Ces caractéristiques visuelles du créateur sont alors manifestement empruntées aux danseurs classiques et à ses souvenirs de ballets.
Ainsi, la femme « Mugler » devient un véritable objet de fantasmes. Dans la profession et les médias, on parle de « sirène galactique », de « robot cybernétique », et même « d’animal fantastique ». Une esthétique qui trouve son apogée dans les années 1980.
À cette période, Thierry Mugler développe son imaginaire au-delà de la silhouette et s’attaque à un autre champ de créativité : celui du spectacle. Le défilé devient en effet l’occasion de créer des atmosphères uniques. En témoigne la célébration des dix ans de sa marque. Nous sommes alors en 1984 et le créateur imagine une présentation de mode au Zénith, devant plus de 60000 personnes, le tout pensé comme un concert de rock.
Thierry Mugler jubile, dessine le podium, sélectionne tous les accessoires de la mise en scène, choisit la bande-son… le tout dans l’idée de célébrer la démesure. Le résultat est flamboyant.
De quoi donner l’envie au couturier de réitérer une expérience de taille pour le 20ème anniversaire.
Thierry Mugler choisit alors le Cirque d’hiver, où plus de 75 stars et mannequins rendent hommage aux créations de l’artiste. Parmi elles Naomi Campbell, Jerry Hall et même la célèbre actrice des « Oiseaux » d’Hitchcock, Tippi Hedren. Ses événements organisés au Palais de Tokyo ou à l’hôtel Ritz restent également dans les mémoires.
Au cours des années 1990, Thierry Mugler fait évoluer son activité. Il ne s’agit pas seulement d’être styliste. Ses désirs de création, son imaginaire le poussent à concevoir la mode comme un art visuel à part entière, proposant des pièces toujours plus fantasmagoriques et des spectacles de plus en plus forts.
Ainsi, en 2013, Thierry Mugler imagine même des spectacles musicaux à Paris et à Berlin. Ces revues d’un genre nouveau, les «Mugler Follies», font la part belle au transformisme et proposent des créatures de music-hall presque futuristes.
Une façon pour lui de rendre «hommage à toutes les beautés».

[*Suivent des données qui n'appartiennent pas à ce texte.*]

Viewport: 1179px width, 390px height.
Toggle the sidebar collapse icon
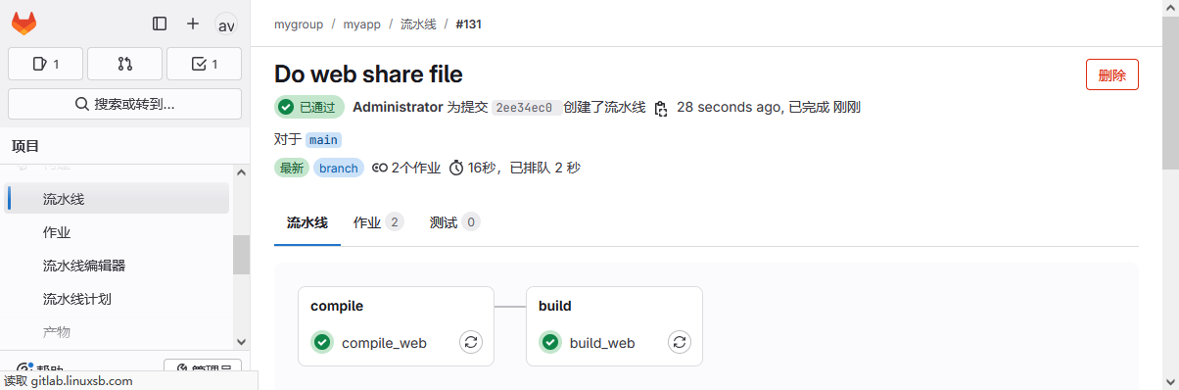(x=160, y=24)
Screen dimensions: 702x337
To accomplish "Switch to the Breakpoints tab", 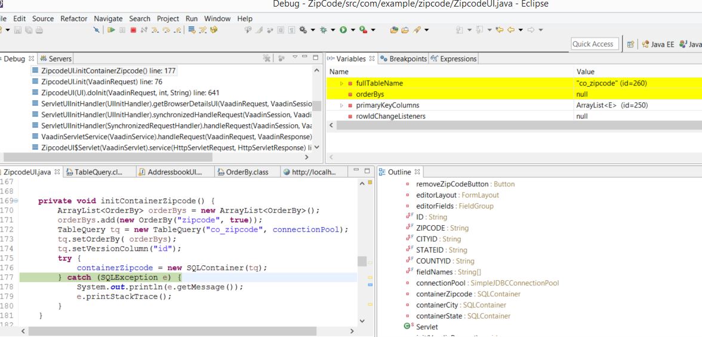I will [x=404, y=59].
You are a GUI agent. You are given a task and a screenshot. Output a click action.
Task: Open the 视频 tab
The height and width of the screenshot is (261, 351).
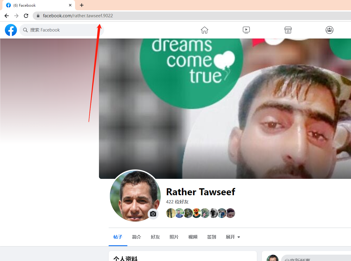pyautogui.click(x=193, y=237)
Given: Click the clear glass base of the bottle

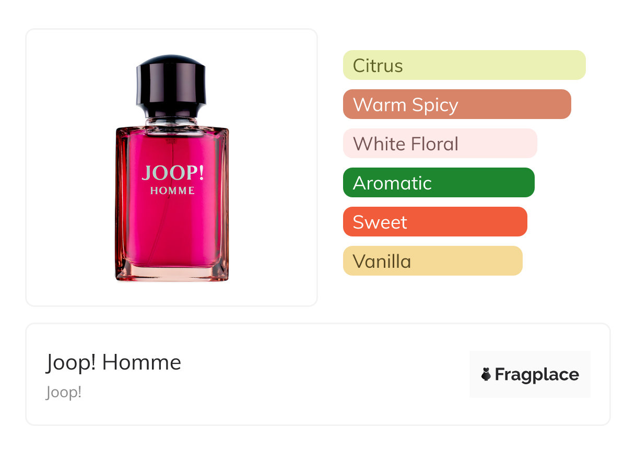Looking at the screenshot, I should click(172, 272).
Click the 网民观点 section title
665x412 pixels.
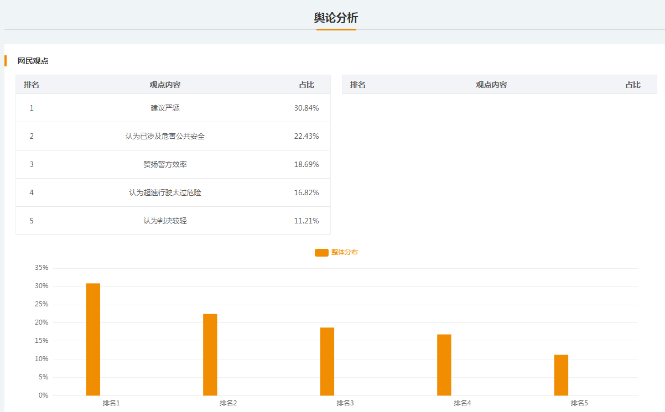(33, 61)
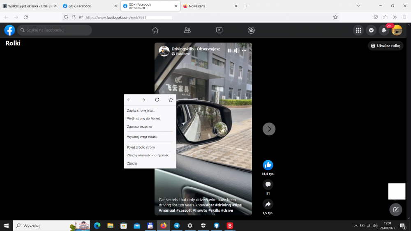Open the Messenger icon
This screenshot has width=411, height=231.
point(371,30)
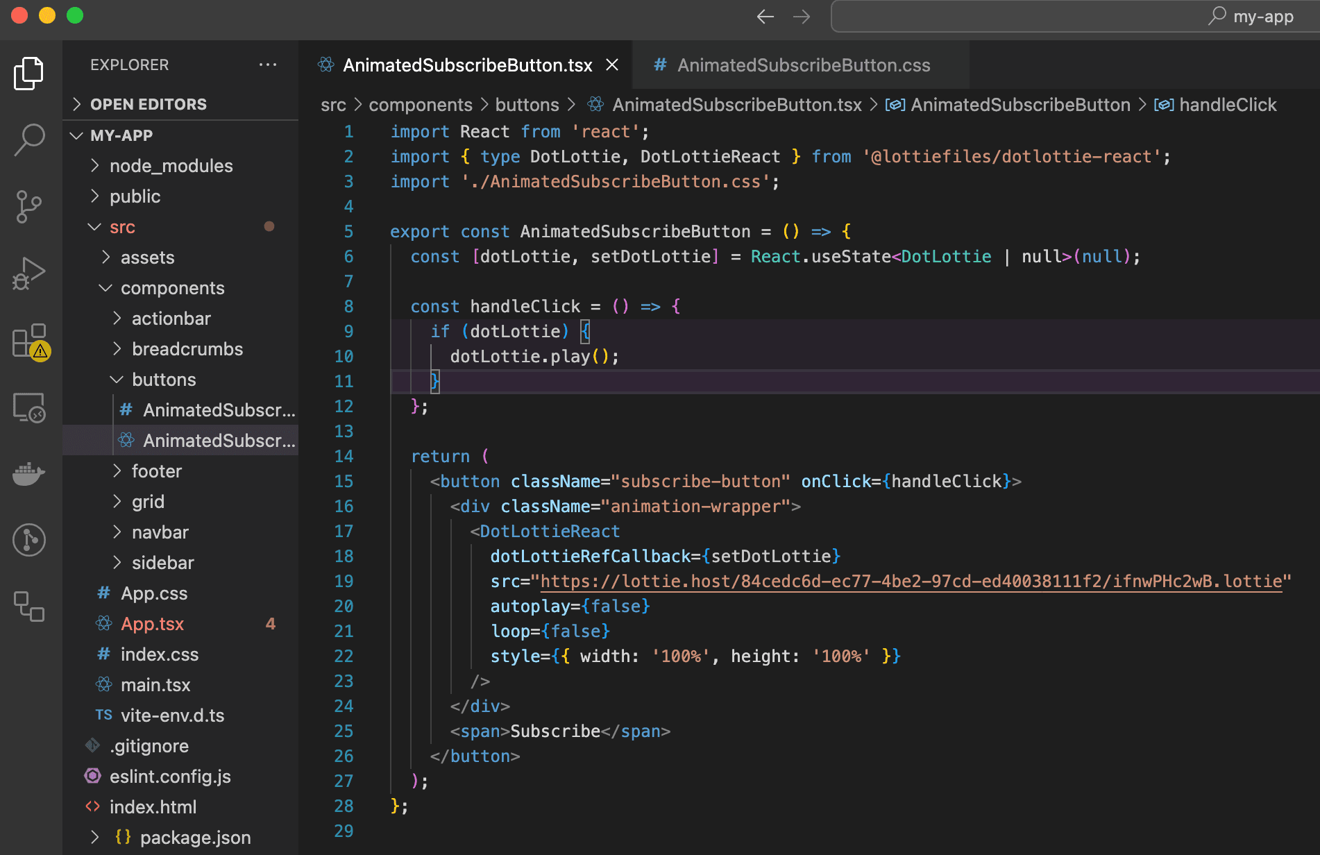
Task: Open the Search view icon
Action: point(29,139)
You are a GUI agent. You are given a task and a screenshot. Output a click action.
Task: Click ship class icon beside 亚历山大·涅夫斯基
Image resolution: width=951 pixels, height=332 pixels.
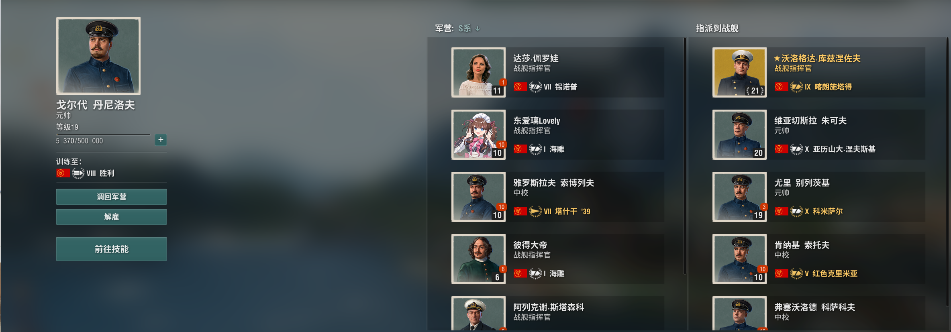[796, 149]
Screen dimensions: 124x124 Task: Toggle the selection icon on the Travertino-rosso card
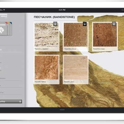tap(114, 24)
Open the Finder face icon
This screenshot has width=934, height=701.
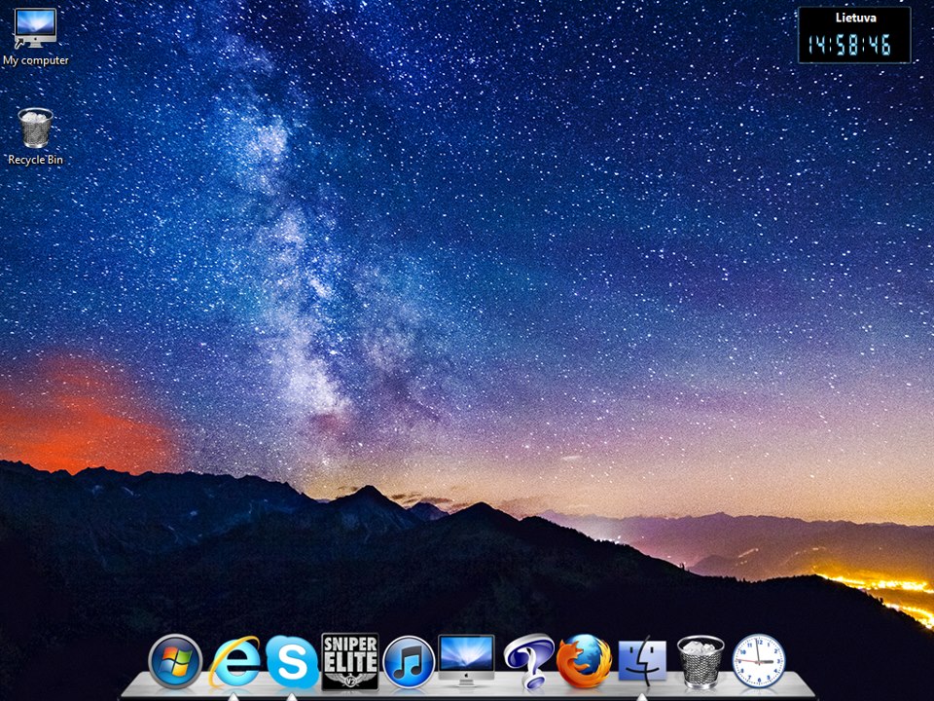[x=642, y=662]
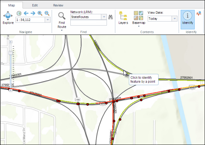Switch to the Review tab
The width and height of the screenshot is (205, 145).
[58, 5]
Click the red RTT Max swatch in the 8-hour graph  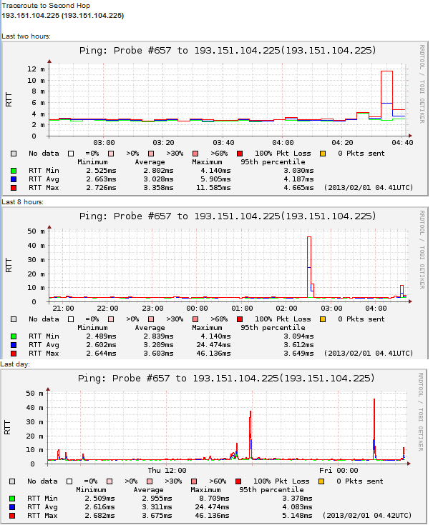click(14, 353)
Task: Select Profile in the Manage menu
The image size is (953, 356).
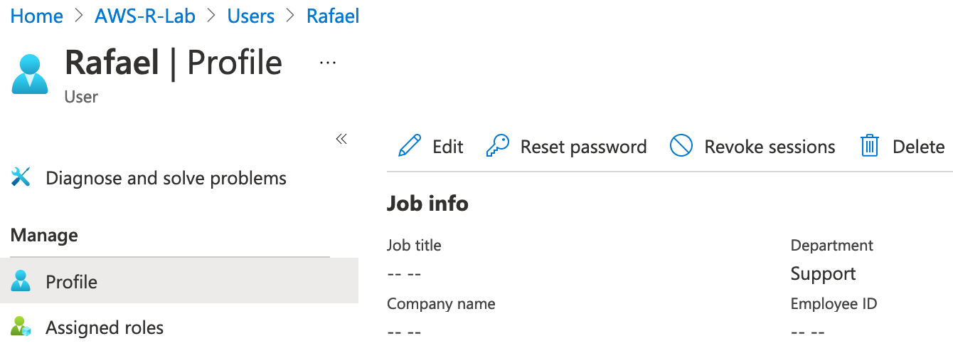Action: point(71,281)
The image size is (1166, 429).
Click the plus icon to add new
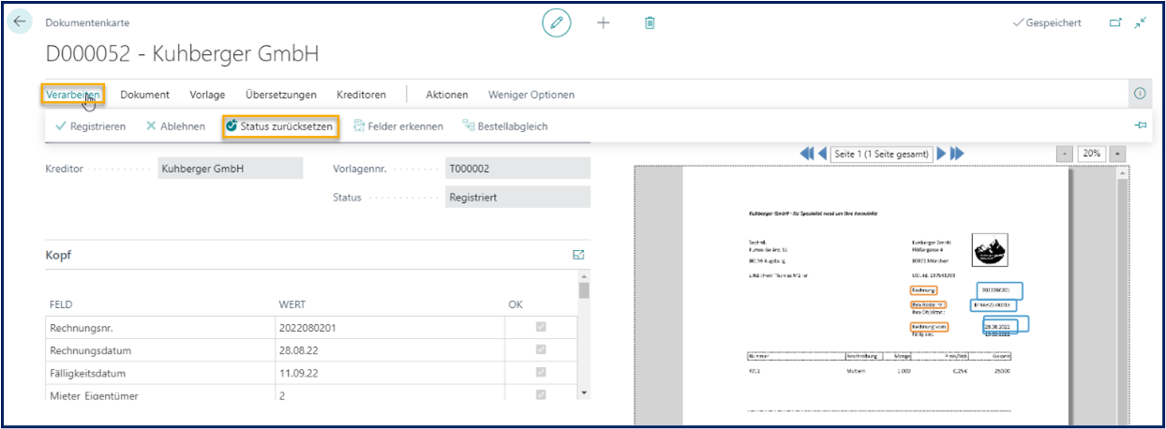[x=604, y=22]
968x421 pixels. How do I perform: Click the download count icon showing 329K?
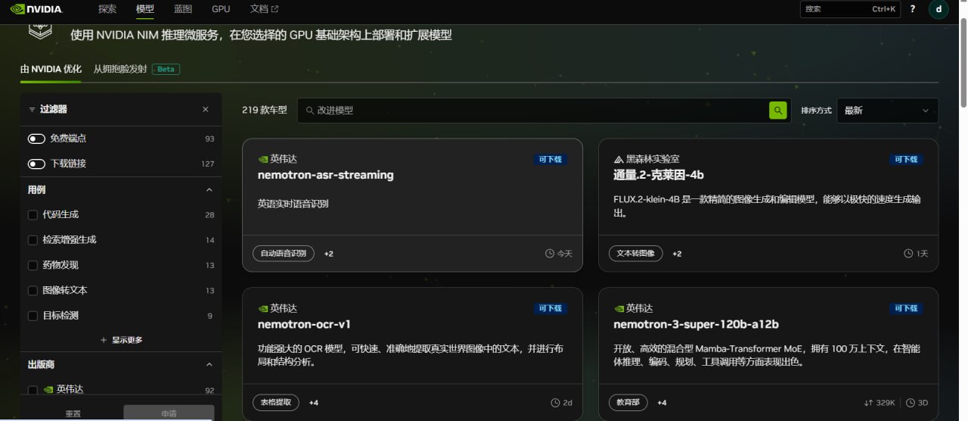point(868,403)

À partir de 2002, toutefois, Thierry Mugler s’éloigne du monde de la mode. Après plus de trente ans de création, le styliste quitte le prêt-à-porter de sa propre marque afin de se rapprocher d’autres passions, comme la photographie ou la mise en scène.
Vivant entre Paris et New York, il multiplie les projets et les supports pour exprimer son esthétique si singulière. Toutefois, son amour de la discipline, en particulier corporelle, prend une autre tournure lorsque Thierry Mugler prend de l’âge. On peut alors parler d’une véritable métamorphose, certains allant jusqu’à le considérer comme méconnaissable. Le corps est largement modifié à coup de bodybuilding, le visage subit de nombreuses interventions de chirurgie esthétique.
Un changement radical que le couturier dit vivre comme une renaissance et une réappropriation de son corps, après une longue carrière dans la couture.
À 73 ans seulement, il meurt à son domicile de Vincennes de « mort naturelle », après des années de méditation et de yoga intensif.
Cet hiver, une grande exposition intitulée «Thierry Mugler, Couturissime», lui est actuellement consacrée au Musée des arts décoratifs, jusqu’à fin Avril. Une occasion de célébrer les femmes fatales à talons hauts et aux épaules carrées du couturier, qui prend aujourd’hui une toute autre dimension. Depuis sa disparition, le monde de la mode tout entier multiplie les hommages, célébrant le génie créatif de Thierry Mugler ainsi qu’une personnalité flamboyante.